Sayalay's Dhamma book

長年、当ブログにおいて逐次公開しましたテーラワーダ系仏教書翻訳文は、<菩提樹文庫>にてPDF版として、正式に公開されています。<菩提樹文庫>WEBをご閲覧下さい。

是誰庵のひとやすみ~安般念と正念正知

安般念は、インドの古い言葉で

<アーナ・パーナ・サティ>と言われているものを、昔の中国人が、漢語に翻訳したものです。

ですから、音訳で安那・般那・念ともいい、意訳では、出入息念とも、言います。

文字通り、己自身の鼻孔から出入りする息を観察する、瞑想法です。

世の中には、色々な瞑想法があるようです。

私は日本式内観、ラべリングするマハーシ、身体の感覚を観察するゴエンカ式ヴィパサナ、密教の観想に取り組んだことがあります。
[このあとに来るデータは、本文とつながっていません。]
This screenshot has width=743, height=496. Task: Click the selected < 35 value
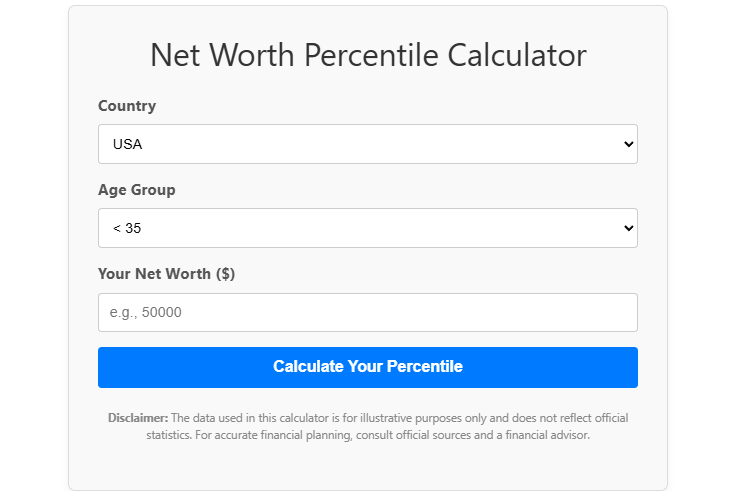(x=127, y=228)
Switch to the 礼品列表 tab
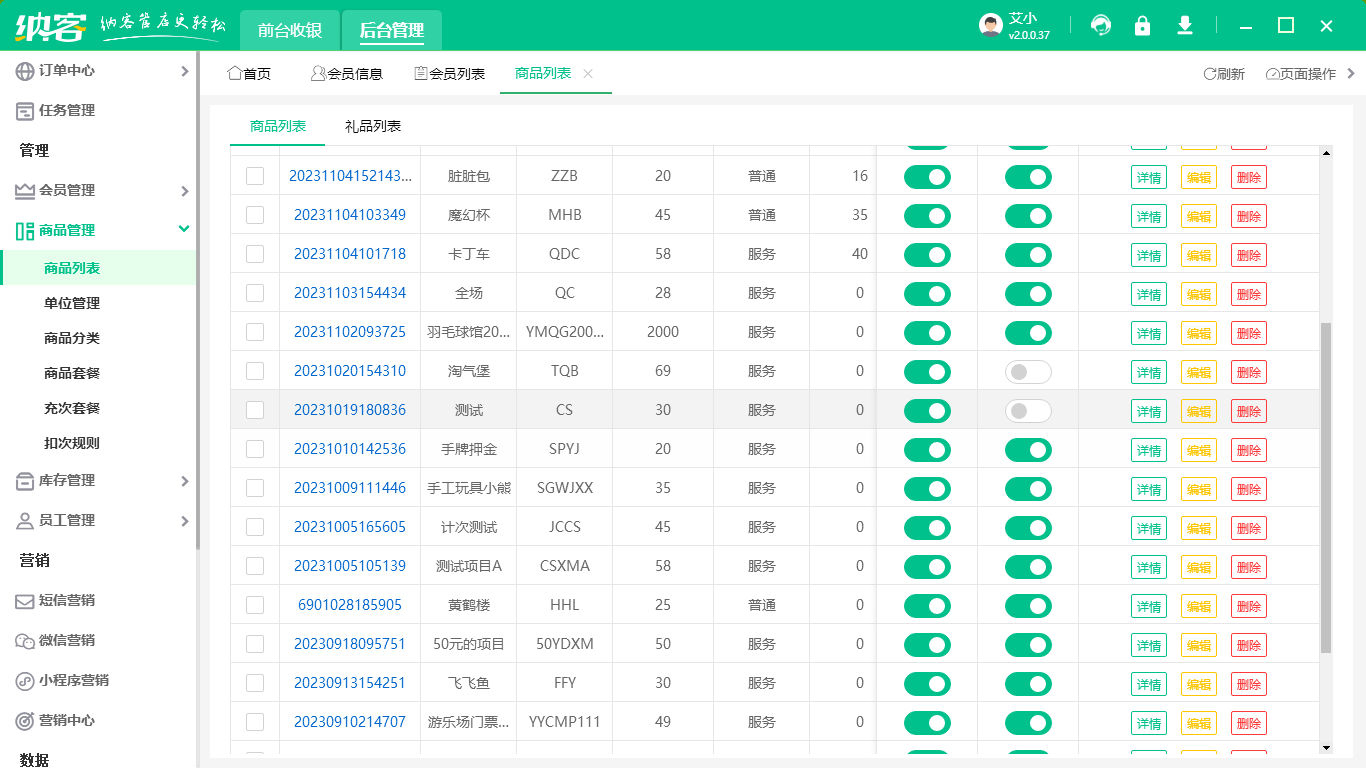This screenshot has height=768, width=1366. click(x=373, y=127)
念仏系は、私自身は、日本の浄土宗には縁がなく、なぜ浄土宗が<念仏(+号)するだけでよいのだ>と強調するのかよく理解できませんが、歴史的経緯で言うと、念仏(+号)は、仏の徳を想って修行する<仏随念>の変形ではないか、と言われています。

安般念は、微細な息の出入りを、一瞬たりとも(?)見逃さないで、追い続けることによって、集中力と観察力を同時に育成しよう、というものです。

息を観ることに習熟するのは、良い事です。

我々は、通常、無意識に、息を吸ったり吐いたりしていますが、意識的にも、吸ったり吐いたりできるため、息は、表層意識と潜在意識を繋ぐ架け橋になることが、できるからです。
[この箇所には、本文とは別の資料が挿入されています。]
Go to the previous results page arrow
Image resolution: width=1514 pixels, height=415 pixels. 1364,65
あなたの潜在意識、仏法で言う有分心は、一体どのような様子をしているでしょうか?

表層意識と潜在意識(有分心)への理解が進めば、やがては、<観る者と観られる者>という、意識における最大の謎の解明に、チャレンジすることができるでしょう。

ただ、皆さんも気づかれているように、瞑想のテクニックだけ追い求めても、いつか壁にぶつかりますし、今足元にある人生自体が、うまくいかない事が多いです。そのためには、正念正知でもって、己の心のバランスを整えるのが良いと思います。安般念と正念正知が、お互いに支え合う関係になれば、一安心です。

朝夕、落ち着いた時間に安般念に取り組み、仕事や家事に取り組むときには、自分の心が正念正知であるかどうか、を観察するようにすれば、今ある生活を大事にしながら、悟りへの道を歩むことが出来ると思います。